EXERCISE PROMPT: Without the pictures, set down every line of the data exactly.

DATA FOR THE TASK:

*****

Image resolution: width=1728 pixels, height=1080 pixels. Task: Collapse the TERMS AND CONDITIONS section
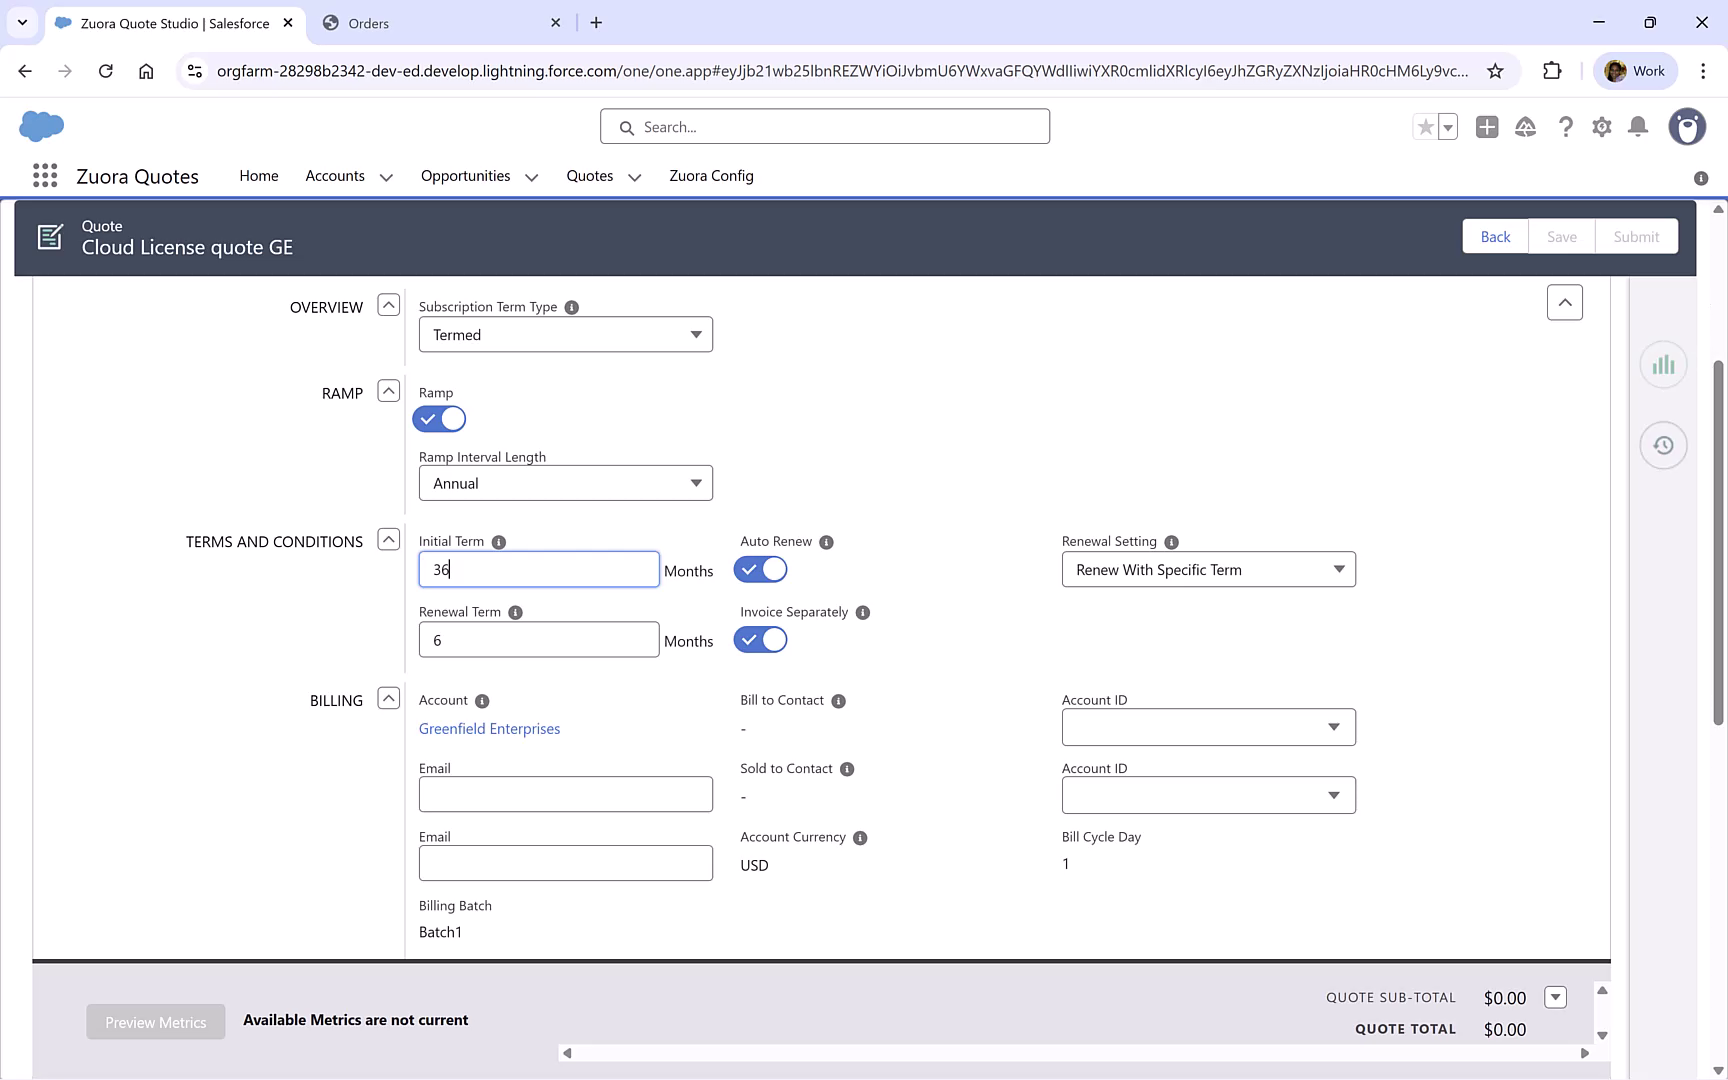[x=388, y=539]
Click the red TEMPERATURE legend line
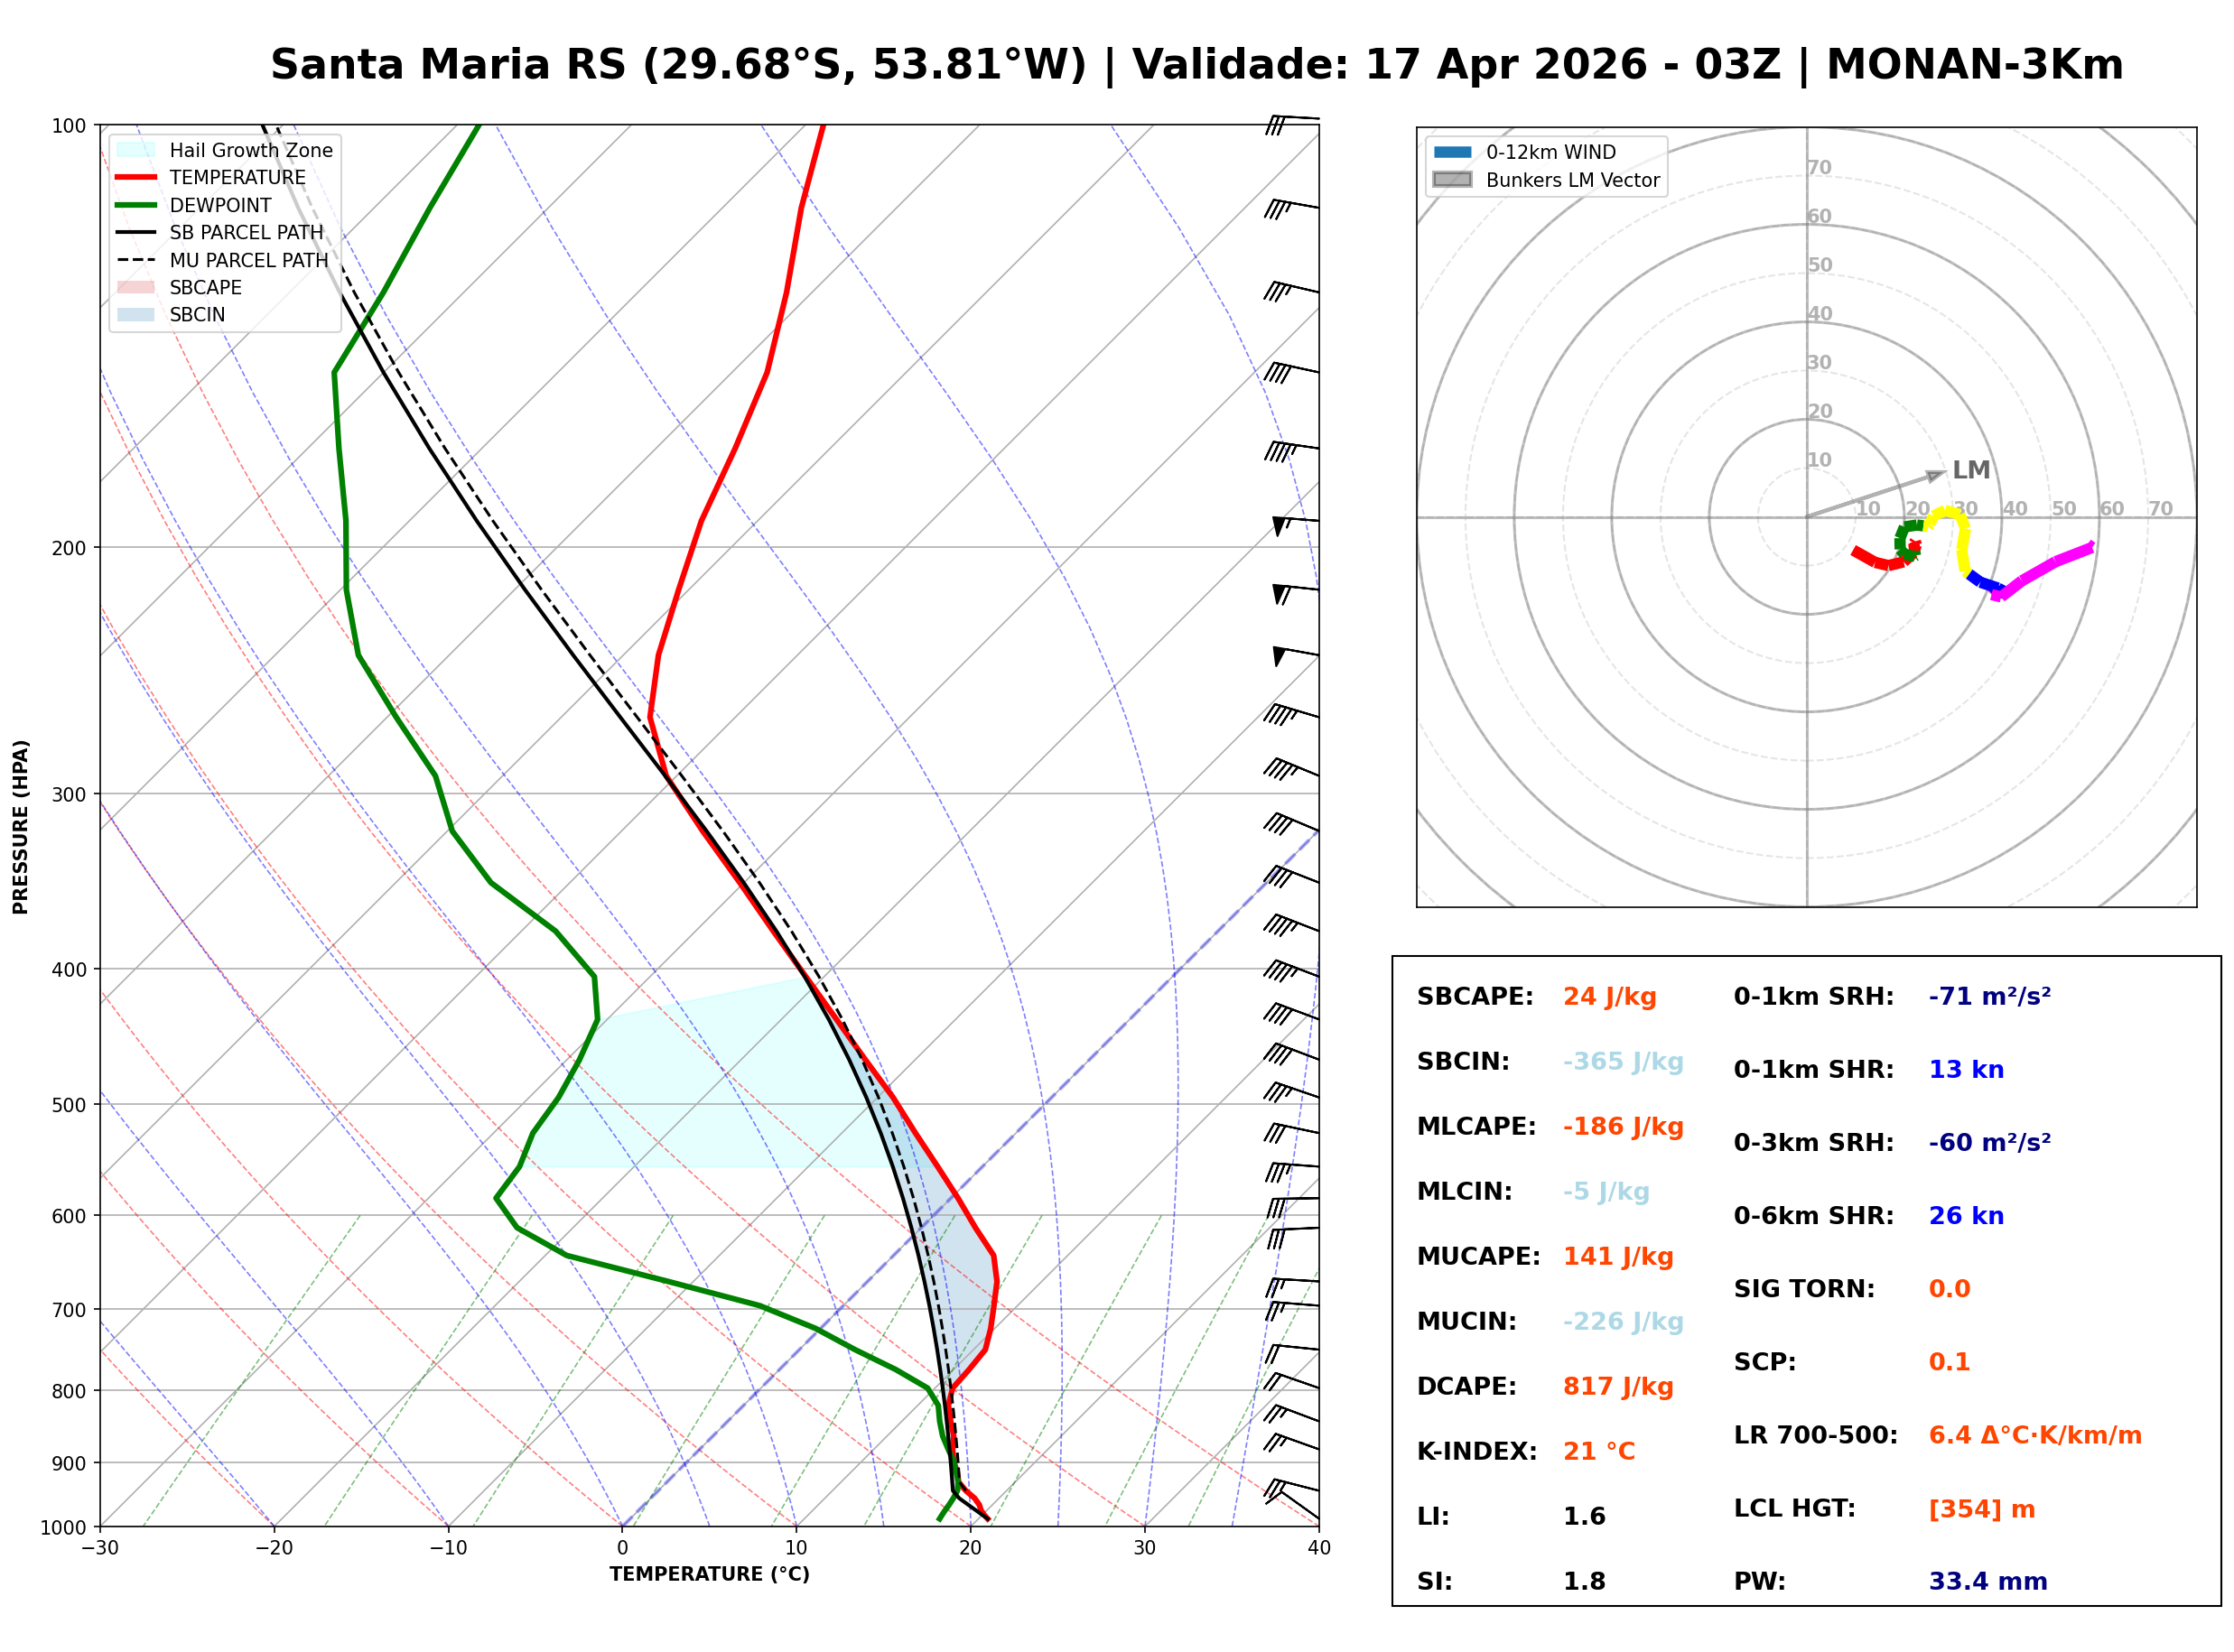 136,177
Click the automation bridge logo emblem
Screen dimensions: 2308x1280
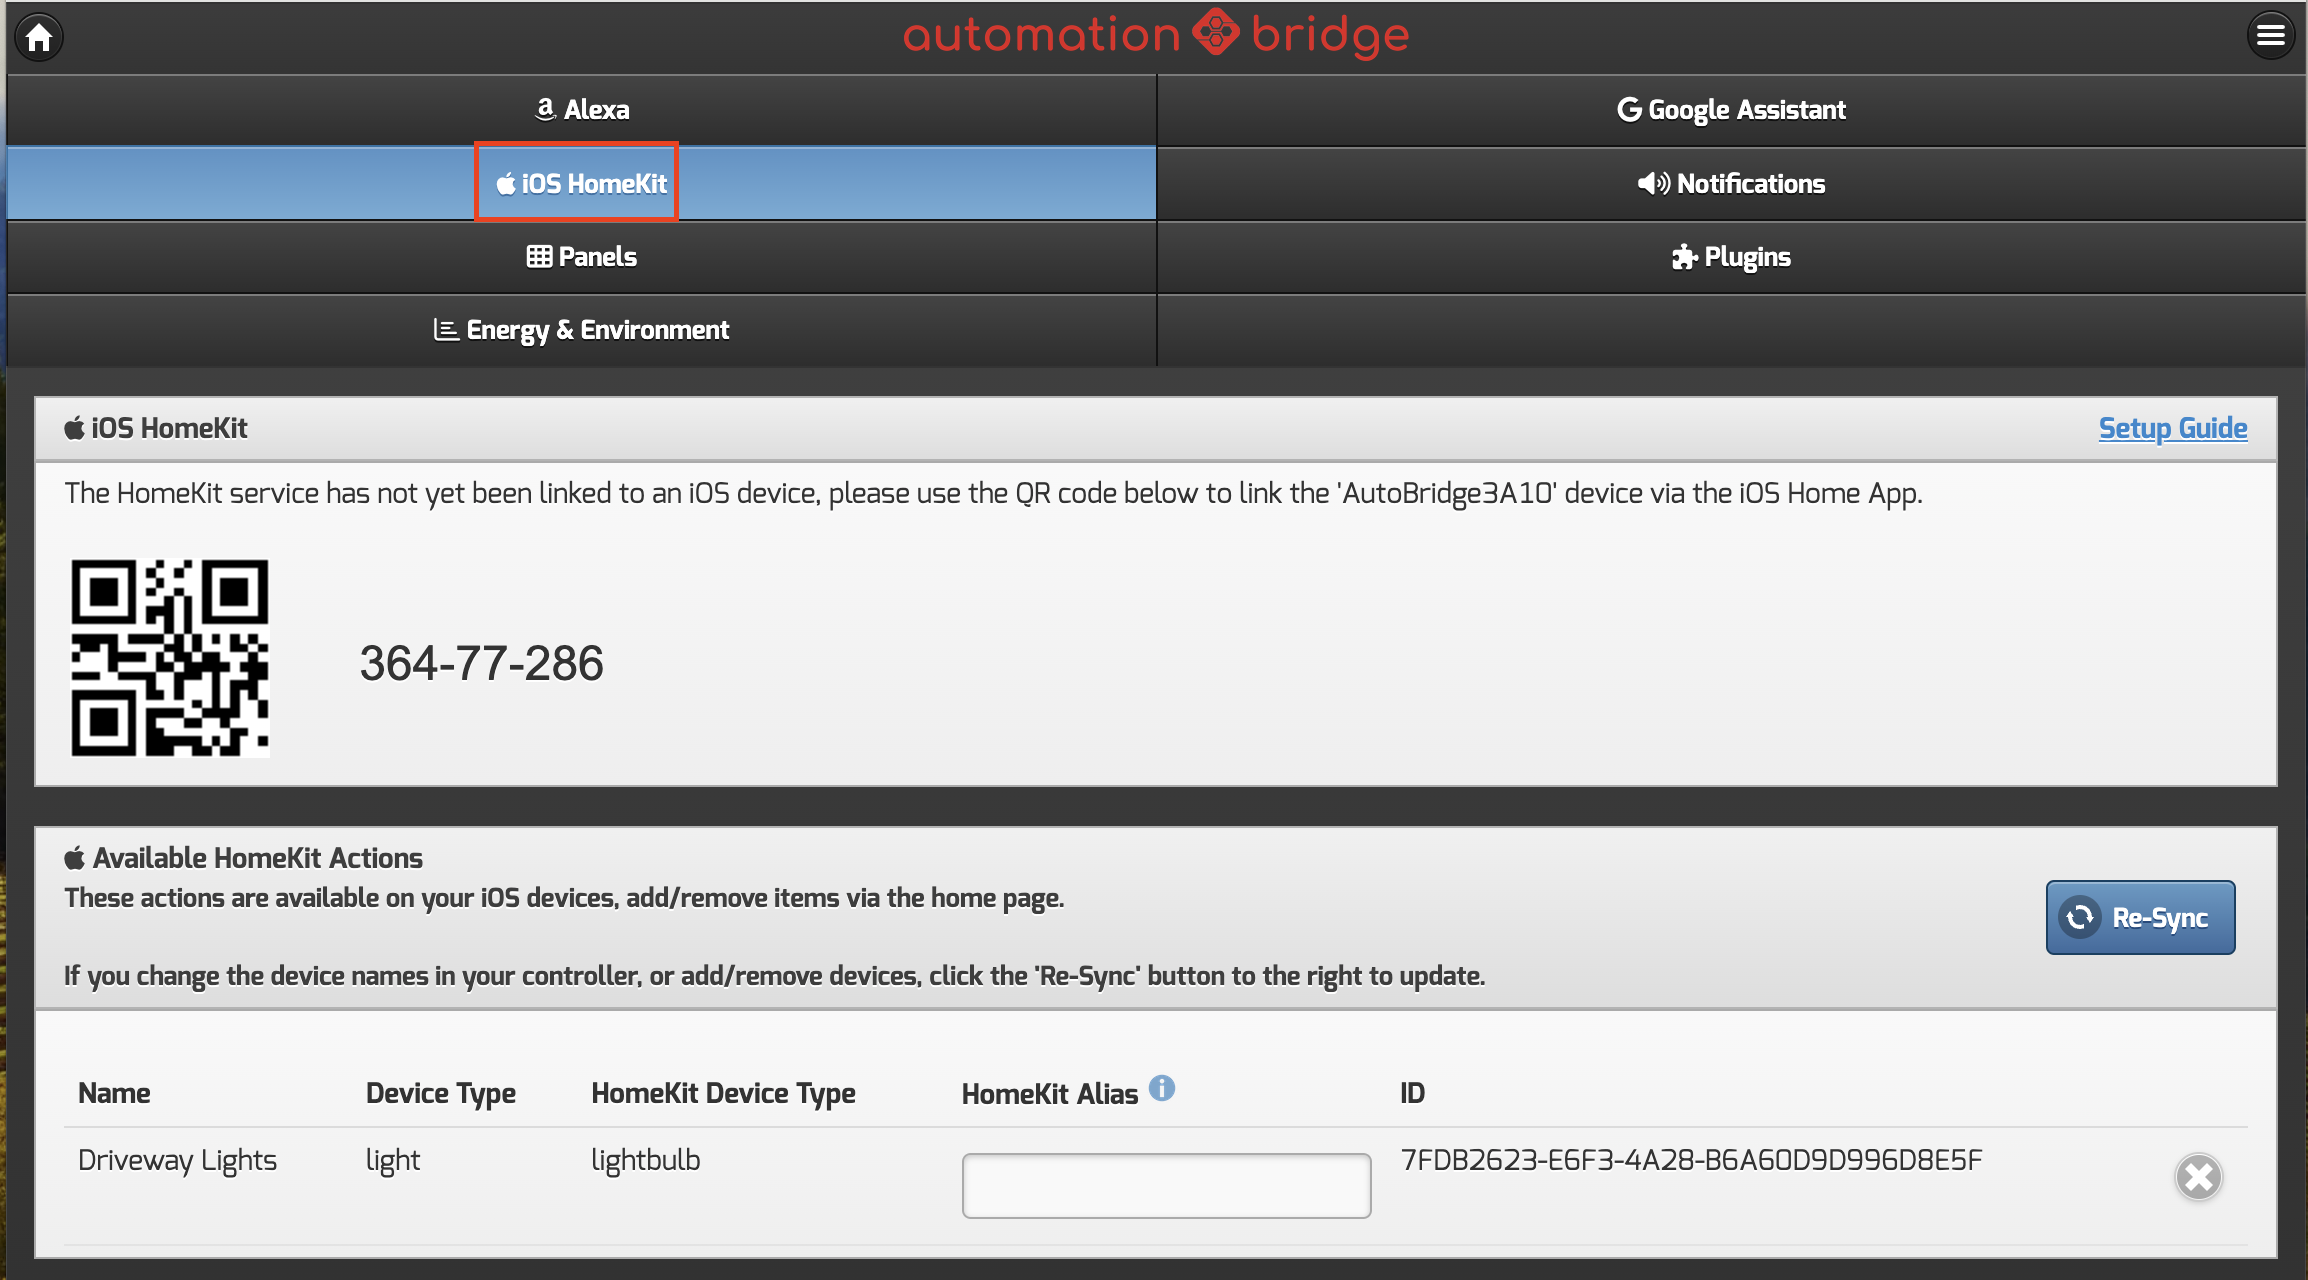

*****

REPLY TO THE TASK:
Image resolution: width=1728 pixels, height=1080 pixels. Task: Collapse the TERMS AND CONDITIONS section
[x=388, y=539]
Click the red TEMPERATURE legend line
 136,177
Click the automation bridge logo emblem
Screen dimensions: 2308x1280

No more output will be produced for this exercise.